Kompletnie niespodziewanie, w poniedziałek [11.03.2024] Dyrektywa o Pracy za Pośrednictwem Platform Internetowych została przyjęta przez Radę UE. To kompletny zwrot akcji – chyba wszystkim zainteresownym stronom wydawało się, że nie uda się przełamać impasu i nigdy nie zostanie ona uchwalona.
Niestety wygląda na to, że Dyrektywa będzie tylko pustym gestem.
Z jednej strony stwarza ona prawne domniemanie zatrudnienia, czyli daje nam instrument prawny, dzięki któremu osoby pracujące dla Platform będą mogły zostać uznane za pracowników i uzyskania takich praw, jak zwolnienie chorobowe i wynagrodzenie urlopowe. Ale z drugiej strony musi być udowodniony stosunek podporządkowania między Platformą a jej pracownikami. Jednak Dyrektywa tego już nie definiuje. Każde państwo członkowskie będzie samodzielnie określać kryteria decydujące o tym, czy taki stosunek podporządkowania istnieje.
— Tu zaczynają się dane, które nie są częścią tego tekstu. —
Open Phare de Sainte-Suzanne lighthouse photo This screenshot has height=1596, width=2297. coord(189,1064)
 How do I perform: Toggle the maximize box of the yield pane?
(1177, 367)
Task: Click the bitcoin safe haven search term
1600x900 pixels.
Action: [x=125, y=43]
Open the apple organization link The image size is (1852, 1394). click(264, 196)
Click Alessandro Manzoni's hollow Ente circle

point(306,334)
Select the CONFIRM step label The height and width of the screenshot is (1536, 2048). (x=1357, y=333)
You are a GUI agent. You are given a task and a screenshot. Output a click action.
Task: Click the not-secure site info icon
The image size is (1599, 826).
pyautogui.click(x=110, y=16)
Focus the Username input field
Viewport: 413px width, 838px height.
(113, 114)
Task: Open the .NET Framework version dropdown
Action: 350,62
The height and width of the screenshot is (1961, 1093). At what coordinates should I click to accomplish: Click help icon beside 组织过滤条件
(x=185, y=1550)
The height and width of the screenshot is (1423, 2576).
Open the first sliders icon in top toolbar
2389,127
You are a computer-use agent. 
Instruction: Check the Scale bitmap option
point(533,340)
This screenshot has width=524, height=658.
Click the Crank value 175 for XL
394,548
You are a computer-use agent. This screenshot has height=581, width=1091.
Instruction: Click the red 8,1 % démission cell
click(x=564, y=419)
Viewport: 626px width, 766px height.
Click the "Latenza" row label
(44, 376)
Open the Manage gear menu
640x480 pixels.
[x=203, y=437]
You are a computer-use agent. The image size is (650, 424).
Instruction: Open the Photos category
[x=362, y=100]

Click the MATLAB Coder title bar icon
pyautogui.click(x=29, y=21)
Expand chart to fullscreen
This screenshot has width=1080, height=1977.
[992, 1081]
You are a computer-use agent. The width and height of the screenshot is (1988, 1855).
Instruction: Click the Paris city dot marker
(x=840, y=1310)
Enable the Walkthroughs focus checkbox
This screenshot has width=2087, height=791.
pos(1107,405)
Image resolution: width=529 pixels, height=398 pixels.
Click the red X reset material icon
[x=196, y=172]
Jedne kraja przyjmą rozwiązania dające ochrone pracownikom, inne – dadzą wolną rękę Platformom. Wydaję się, że do pierwszej grupy będą należeć kraje z mocnymi związkami zawodowymi – Polska zdecydowanie do nich nie należy.
Dyrektywa obejmuje również zestaw nowych praw pracowniczych w odniesieniu do zarządzania pracownikami przez algorytm: prawo do wiedzy o tym, jakie dane są gromadzone na temat pracowników oraz wprowadza obowiązek aby to człowiek nadzorował kluczowe decyzje.
Więc zasadniczo – Dyrektywa wygląda jak krok naprzód, ale chyba to jednak raczej krok w bok, podtrzymujący status quo.